HOW TO COMPLETE THIS TASK ::
State how many lines in the records hold the word "beside", giving the number and no other text.

[[ ENTRIES SHOWN, beginning ]]

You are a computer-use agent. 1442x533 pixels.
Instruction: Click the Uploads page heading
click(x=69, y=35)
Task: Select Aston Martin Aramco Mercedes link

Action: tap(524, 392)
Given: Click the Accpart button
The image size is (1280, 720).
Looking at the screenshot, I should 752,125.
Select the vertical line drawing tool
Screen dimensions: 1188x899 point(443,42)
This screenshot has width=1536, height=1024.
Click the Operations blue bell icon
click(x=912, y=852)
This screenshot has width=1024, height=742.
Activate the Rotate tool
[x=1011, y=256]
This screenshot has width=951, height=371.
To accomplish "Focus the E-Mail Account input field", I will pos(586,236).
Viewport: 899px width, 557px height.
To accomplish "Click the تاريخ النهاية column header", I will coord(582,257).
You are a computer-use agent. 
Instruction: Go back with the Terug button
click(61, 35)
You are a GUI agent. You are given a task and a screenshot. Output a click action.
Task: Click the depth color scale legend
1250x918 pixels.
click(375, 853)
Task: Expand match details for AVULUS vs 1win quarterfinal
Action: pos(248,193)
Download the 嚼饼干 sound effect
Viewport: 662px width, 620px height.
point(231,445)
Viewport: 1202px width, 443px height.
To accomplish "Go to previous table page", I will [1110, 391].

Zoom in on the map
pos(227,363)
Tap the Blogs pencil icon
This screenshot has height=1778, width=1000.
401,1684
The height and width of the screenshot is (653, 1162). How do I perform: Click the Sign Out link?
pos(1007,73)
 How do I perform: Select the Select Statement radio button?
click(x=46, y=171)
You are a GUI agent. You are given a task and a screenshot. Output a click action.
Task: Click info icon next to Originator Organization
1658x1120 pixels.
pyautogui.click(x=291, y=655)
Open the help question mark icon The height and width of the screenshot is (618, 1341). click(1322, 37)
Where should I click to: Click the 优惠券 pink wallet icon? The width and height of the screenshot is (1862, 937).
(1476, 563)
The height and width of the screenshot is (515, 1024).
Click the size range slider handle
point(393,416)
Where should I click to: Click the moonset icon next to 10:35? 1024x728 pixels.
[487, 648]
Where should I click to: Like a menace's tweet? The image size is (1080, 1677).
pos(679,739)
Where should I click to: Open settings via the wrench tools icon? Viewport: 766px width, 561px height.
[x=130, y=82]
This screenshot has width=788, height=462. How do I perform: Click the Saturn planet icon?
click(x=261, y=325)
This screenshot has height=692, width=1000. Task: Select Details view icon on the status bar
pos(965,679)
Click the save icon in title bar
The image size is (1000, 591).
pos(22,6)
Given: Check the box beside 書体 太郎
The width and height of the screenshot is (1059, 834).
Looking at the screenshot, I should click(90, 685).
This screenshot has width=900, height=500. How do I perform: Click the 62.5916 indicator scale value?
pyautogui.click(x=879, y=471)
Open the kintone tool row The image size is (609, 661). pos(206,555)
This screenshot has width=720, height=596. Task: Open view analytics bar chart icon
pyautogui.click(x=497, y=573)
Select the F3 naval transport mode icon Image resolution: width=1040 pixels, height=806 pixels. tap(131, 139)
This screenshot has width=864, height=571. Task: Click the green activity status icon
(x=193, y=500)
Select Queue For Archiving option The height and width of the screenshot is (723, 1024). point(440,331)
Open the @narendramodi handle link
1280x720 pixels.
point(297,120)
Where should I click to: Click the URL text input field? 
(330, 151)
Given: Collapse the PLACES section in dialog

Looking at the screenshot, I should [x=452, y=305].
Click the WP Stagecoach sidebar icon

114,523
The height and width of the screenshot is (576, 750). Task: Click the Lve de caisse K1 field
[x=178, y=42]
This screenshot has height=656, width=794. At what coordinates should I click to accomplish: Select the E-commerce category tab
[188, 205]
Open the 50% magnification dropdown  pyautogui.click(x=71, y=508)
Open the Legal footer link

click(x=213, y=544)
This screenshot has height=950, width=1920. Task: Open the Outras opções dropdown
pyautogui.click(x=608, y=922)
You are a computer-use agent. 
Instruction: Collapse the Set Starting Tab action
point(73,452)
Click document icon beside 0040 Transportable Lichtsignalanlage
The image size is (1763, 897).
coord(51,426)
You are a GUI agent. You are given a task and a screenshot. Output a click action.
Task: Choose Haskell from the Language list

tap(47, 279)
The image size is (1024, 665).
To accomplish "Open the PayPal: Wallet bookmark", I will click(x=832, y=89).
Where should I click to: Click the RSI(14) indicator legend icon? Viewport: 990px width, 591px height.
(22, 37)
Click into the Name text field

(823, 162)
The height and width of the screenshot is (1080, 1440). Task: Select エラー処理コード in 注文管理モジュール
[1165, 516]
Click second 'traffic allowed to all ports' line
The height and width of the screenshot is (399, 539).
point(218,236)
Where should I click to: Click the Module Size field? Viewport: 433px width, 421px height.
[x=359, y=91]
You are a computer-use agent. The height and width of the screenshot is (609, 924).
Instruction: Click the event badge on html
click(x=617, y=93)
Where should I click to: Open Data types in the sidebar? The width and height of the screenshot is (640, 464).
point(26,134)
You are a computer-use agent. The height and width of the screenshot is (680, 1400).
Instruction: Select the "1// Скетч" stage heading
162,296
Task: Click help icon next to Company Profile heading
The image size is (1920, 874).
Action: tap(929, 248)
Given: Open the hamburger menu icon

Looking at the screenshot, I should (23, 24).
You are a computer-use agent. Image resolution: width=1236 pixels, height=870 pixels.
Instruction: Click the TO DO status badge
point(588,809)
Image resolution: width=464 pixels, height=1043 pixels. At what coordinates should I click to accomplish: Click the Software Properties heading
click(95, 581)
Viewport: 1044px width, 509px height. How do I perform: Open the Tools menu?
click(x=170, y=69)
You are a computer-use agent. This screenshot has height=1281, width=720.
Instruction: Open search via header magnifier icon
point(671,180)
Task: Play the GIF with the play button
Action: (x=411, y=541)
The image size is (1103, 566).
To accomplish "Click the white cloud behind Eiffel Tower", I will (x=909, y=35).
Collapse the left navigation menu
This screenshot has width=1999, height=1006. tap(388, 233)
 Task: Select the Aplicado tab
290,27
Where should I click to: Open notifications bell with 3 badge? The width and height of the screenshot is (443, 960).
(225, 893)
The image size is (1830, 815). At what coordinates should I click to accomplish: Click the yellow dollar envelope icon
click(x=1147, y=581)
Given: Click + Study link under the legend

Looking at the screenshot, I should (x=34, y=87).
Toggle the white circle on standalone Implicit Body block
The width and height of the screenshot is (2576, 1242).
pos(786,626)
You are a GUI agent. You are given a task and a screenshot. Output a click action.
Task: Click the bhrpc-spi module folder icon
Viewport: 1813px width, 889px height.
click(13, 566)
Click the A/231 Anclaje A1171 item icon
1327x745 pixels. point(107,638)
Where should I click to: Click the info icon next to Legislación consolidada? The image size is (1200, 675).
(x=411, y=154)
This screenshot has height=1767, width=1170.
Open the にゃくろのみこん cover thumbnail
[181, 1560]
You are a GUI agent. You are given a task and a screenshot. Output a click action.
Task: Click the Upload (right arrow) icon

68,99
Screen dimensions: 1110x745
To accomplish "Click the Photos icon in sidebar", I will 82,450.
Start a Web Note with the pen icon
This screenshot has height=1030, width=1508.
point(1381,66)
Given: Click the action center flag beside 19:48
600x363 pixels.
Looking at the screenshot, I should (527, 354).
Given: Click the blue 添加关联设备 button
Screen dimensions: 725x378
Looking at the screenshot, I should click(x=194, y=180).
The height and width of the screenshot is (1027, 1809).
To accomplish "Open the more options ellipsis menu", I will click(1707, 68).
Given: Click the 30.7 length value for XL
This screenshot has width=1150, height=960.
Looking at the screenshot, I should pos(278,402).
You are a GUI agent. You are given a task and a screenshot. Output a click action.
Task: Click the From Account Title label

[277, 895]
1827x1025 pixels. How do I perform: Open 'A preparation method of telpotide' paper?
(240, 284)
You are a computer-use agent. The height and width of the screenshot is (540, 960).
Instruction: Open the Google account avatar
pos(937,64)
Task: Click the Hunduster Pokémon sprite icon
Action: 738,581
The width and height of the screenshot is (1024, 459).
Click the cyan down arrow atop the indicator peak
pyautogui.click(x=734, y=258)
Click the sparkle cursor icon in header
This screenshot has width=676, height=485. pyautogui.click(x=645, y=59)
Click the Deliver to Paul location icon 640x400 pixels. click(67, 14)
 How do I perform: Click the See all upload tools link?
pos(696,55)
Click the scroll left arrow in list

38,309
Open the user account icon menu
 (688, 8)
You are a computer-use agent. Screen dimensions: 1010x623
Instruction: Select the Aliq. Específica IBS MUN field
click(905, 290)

[[ ENTRIES SHOWN, end ]]

TASK RESPONSE ::
3